ANGEZEIGTER TEXT:
********************

6/1941.
An Charlotte von Stein
Gotha d. 5. Jun. 1784.
Diese Paar Tage her konnt ich nicht zu einer Ruhestunde kommen meiner Lotte zu schreiben, nun soll sie wenigstens mit diesem Posttage einige Zeilen haben. Seit ich von dir bin hab ich keinen Zweck des Lebens, ich weis nicht wozu mir ein Tag soll an dem ich dich nicht sehen werde, am meisten quält es mich wenn ich etwas gutes geniese ohne es mit dir theilen zu können.
Fritz ist sehr munter, ich habe ihn an alle Orte allein hingeschickt damit er sich betragen lerne und wie ich höre und mercke macht er es recht gut, es freut mich dir ihn immer besser wieder zu bringen.
Man begegnet mir hier sehr freundschafftlich und ich kann offen und zutraulich gegen die Menschen[284] seyn ohne mein Herz hinzugeben das in guter Verwahrung ist.
Ich habe die Schneidern besucht, die mich geiammert hat. Sie ist gewiß ein seltenes gutes Geschöpf, das menschlichem Ansehn nach kein halb Jahr mehr leben kann. Sie trägt ihre Übel mit einer Gelassenheit, ist so verständig beträgt sich so artig daß es mich nicht wundert wenn die beyden Prinzen sehr lebhafften Anteil an ihr nehmen.
Was aus dem Herzog werden soll wenn sie stirbt seh ich nicht, Gott bewahre ieden für so einer Lage. Er hofft noch, ich würde nicht hoffen können. Ich habe es recht lebhafft gefühlt daß ich im Stande wäre in gleichem Falle meiner Geliebten Gift an zu bieten und ihn mit ihr zu nehmen.

********************

[Einträge aus einer Datensammlung]

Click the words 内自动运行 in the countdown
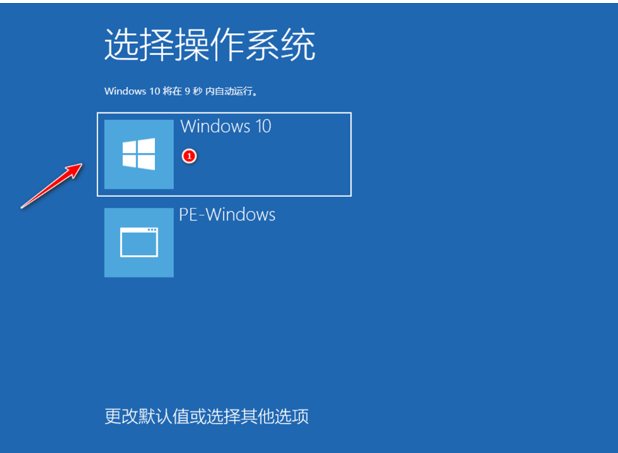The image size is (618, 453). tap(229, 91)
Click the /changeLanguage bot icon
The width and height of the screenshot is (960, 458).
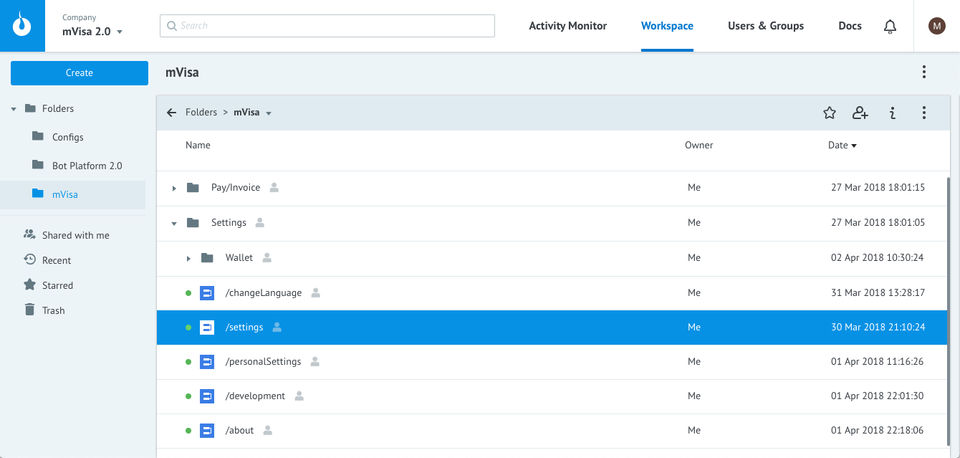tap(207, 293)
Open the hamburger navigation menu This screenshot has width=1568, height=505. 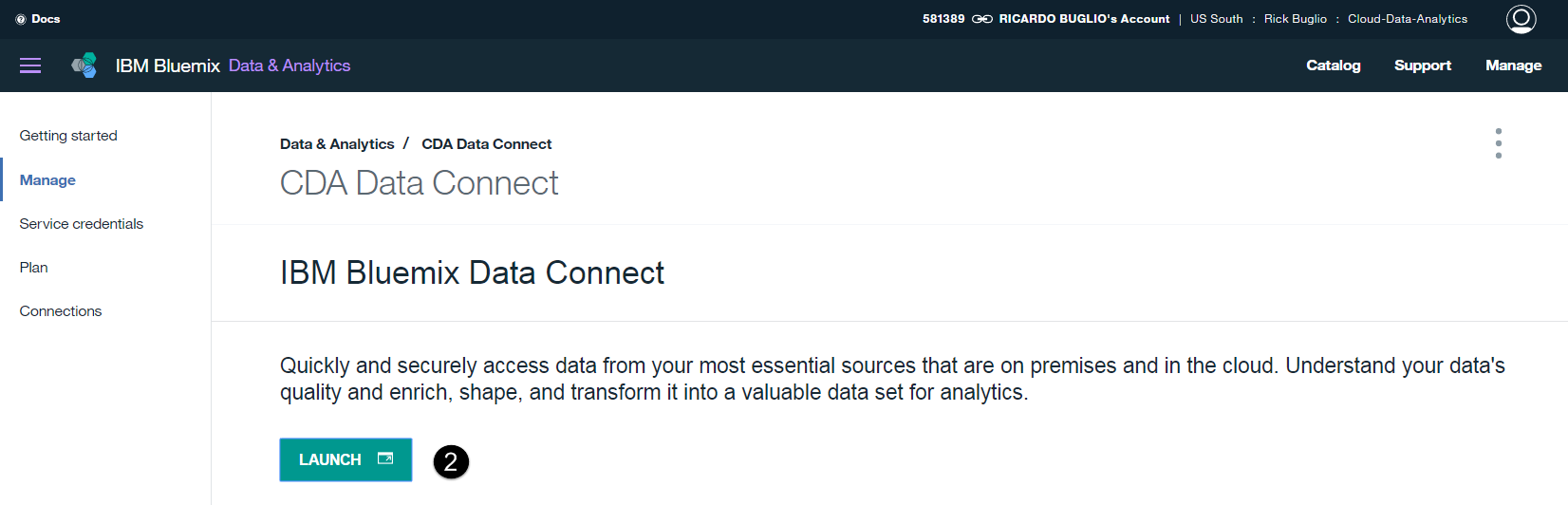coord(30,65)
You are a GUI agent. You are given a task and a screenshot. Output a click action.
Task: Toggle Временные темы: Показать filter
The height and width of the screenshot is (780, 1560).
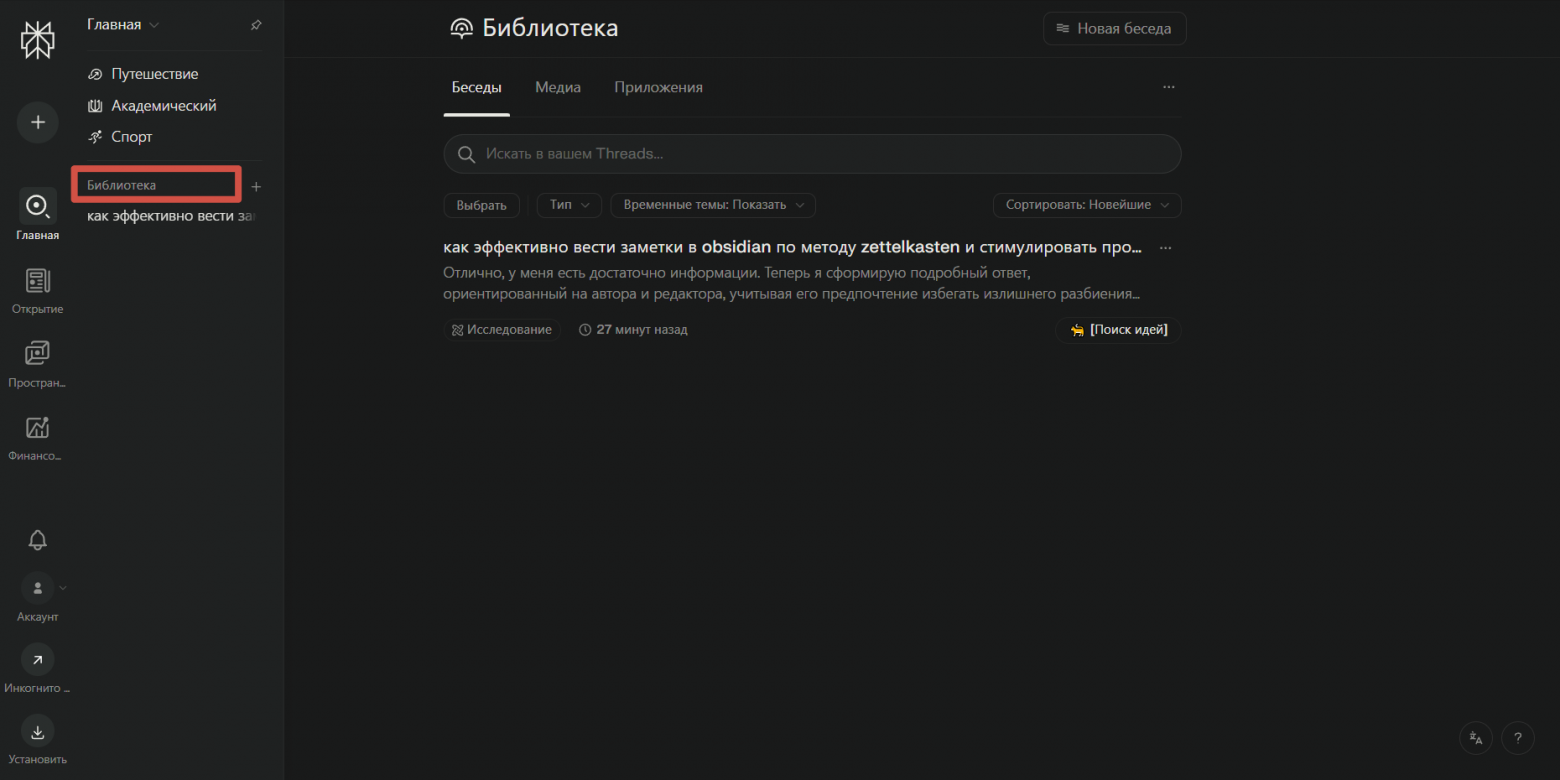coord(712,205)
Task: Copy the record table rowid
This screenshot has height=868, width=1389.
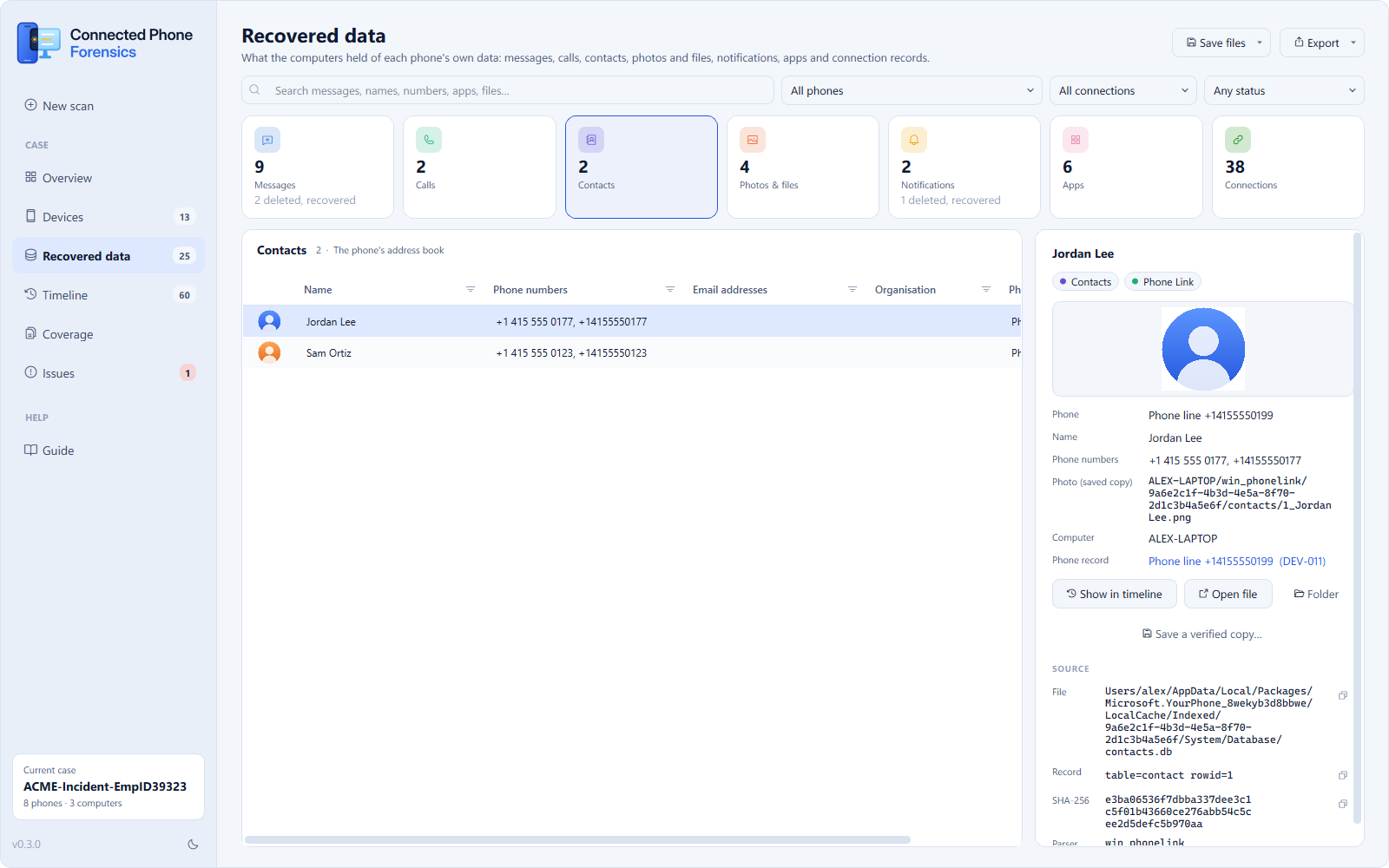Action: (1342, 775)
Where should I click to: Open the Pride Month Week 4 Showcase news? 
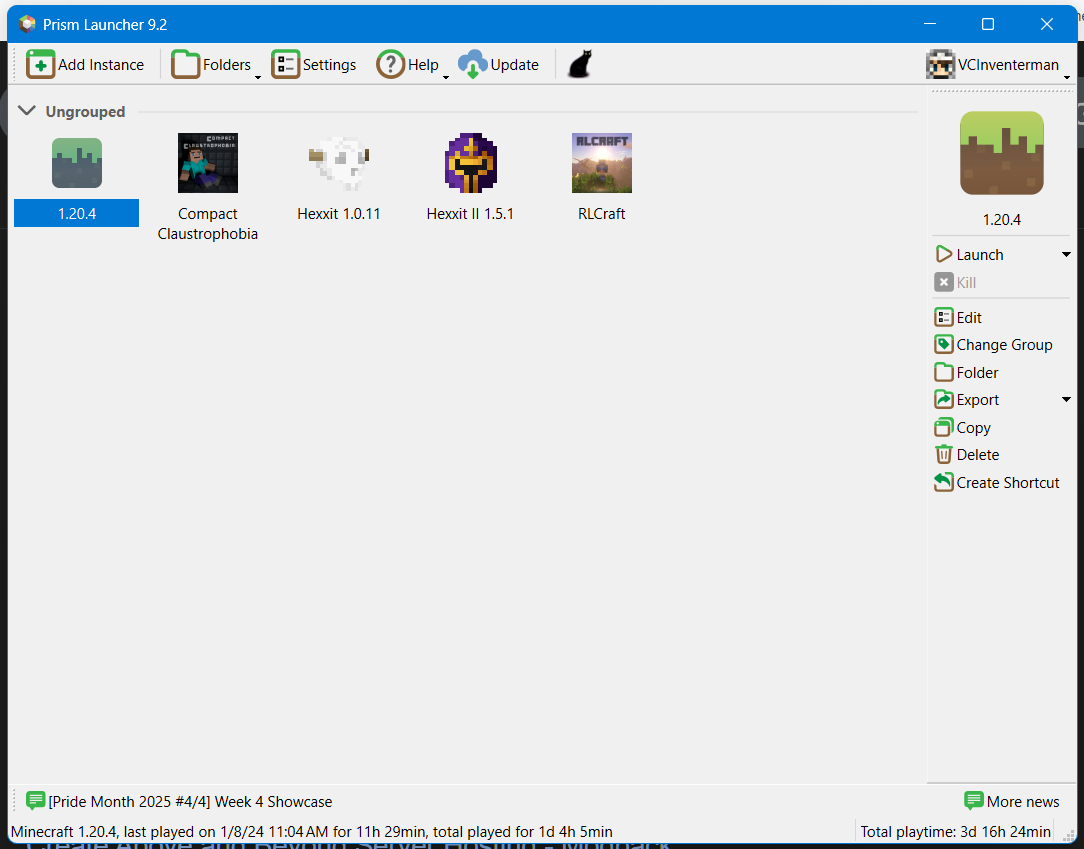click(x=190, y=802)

********************

AUFGABE:
Beantworte drei Fragen zum Brief an Charlotte von Stein:
1. An welchem Ort und unter welchem Datum ist der Brief verfasst?
2. Wozu wurde Fritz laut dem Brief allein an alle Orte geschickt?
3. Wie lange kann die Schneidern nach menschlichem Ansehen noch leben?

LÖSUNG:
1. In Gotha, am 5. Juni 1784.
2. Damit er lerne, sich zu betragen.
3. Kein halbes Jahr mehr.